When I started building the SCRP cluster back in 2020 summer, the GPU servers were provided by Asrock Rack. Everything except the GPUs were preassembled. This is the sensible thing to do in normal times.
Fast forward to 2021 summer, and times were not normal. The supply chain distribution and semiconductor shortage were in high gear. Pretty much every name-brand server manufacturer quoted us months-long lead time, if they were willing to deal with us at all. To get everything in for the new academic year, I constructed a series of servers with parts sourced from different parts of the world. It is actually not that hard to build servers—they are basically heavy-duty PC’s with all sorts of specialized parts—that is, unless you want a GPU server suitable for an HPC cluster.
So what is so special about GPU servers for HPC cluster?
- Most server case have seven to eight PCI slots, but I needed at least nine slots (four dual-slot GPU + single slot Infiniband network card). There are maybe two manufacturers for such cases you can find from retail channel.
- High-end GPU uses a lot of power. A single RTX3090 uses 350W, four means 1400W. Adding in CPU and other stuff and you are looking at 1800W minimum. A beefy power supply is definitely needed.
- 1800W ATX power supply does exist, you say. The problem is, almost no servers use ATX power supply—they pretty much all use specialized CRPS power supply that gives you two power supplies in one small package. There are a lot of benefit to this, including redundancy and lower load per power supply. Guess how many 2000W CRPS power supply can you find from retail channel? ZERO. There is simply too much demand for these things from server manufacturers and too little from retail.
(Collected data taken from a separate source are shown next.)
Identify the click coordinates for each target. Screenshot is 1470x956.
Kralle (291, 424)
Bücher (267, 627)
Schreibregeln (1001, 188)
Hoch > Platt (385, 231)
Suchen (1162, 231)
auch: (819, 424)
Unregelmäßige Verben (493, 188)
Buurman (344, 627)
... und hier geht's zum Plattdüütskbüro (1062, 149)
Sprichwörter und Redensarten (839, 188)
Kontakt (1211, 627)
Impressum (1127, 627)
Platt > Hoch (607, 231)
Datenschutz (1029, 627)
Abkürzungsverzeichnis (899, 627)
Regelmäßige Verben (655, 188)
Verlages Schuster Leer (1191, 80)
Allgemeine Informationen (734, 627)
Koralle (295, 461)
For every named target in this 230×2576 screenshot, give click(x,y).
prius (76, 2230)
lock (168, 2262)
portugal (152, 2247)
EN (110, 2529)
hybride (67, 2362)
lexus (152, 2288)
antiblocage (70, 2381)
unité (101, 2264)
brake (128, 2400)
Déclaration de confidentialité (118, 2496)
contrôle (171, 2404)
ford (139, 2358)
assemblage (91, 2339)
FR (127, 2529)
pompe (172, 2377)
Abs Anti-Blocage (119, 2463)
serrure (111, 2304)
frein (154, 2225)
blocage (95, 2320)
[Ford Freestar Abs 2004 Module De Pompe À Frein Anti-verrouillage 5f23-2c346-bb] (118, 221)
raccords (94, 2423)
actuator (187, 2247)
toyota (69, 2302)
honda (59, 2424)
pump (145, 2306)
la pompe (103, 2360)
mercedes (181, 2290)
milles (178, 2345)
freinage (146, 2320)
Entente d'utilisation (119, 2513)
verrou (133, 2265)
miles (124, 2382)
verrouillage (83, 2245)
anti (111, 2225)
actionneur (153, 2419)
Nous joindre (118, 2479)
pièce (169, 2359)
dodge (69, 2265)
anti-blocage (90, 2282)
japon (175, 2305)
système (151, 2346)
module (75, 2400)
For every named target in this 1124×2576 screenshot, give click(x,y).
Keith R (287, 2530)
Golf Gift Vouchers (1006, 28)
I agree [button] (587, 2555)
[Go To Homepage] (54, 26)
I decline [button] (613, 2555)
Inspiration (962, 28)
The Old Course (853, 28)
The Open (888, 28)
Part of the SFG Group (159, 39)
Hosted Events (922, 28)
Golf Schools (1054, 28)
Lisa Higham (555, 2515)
I was fortunate enough to have one specially ordered on my behalf by a retail supplier, but it took a while to arrive.
- Once you sorted out the parts, now comes assembly. Unless you have one of those highly-specialized Supermicro 11-slot motherboard—I am not sure if they even sell them in retail—your motherboard will have the width of seven PCIe slots. But you need nine! What do you do? Simple, you might think, all that is needed is a PCIe extension cable. Except you need one end of the cable to go under a GPU, and 99% of the cables you can buy will not be able to do that. I ended up having one custom-made. Yes, custom made. It’s the silver strip in the photo. Did I mention it is so fragile out of the factory, I ended up strengthening it with hot glue myself?
To conclude, if you think building your own PC is challenging, building a GPU server for an HPC cluster is probably three times the challenge. Another reason why you should not maintain your own infrastructure.